▶ _Entries taken from a collection_
* * * *
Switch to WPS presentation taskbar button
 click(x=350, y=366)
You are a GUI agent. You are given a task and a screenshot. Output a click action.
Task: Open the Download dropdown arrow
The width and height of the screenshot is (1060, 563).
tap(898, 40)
* * * *
▶ _Exercise details_
Please write out, exactly as they appear, the lines from the one containing "You are a GUI" through the last line of the records above, and nothing more.

▶ _Exercise output_
You are a GUI agent. You are given a task and a screenshot. Output a click action.
Task: Open the Download dropdown arrow
The width and height of the screenshot is (1060, 563).
tap(898, 40)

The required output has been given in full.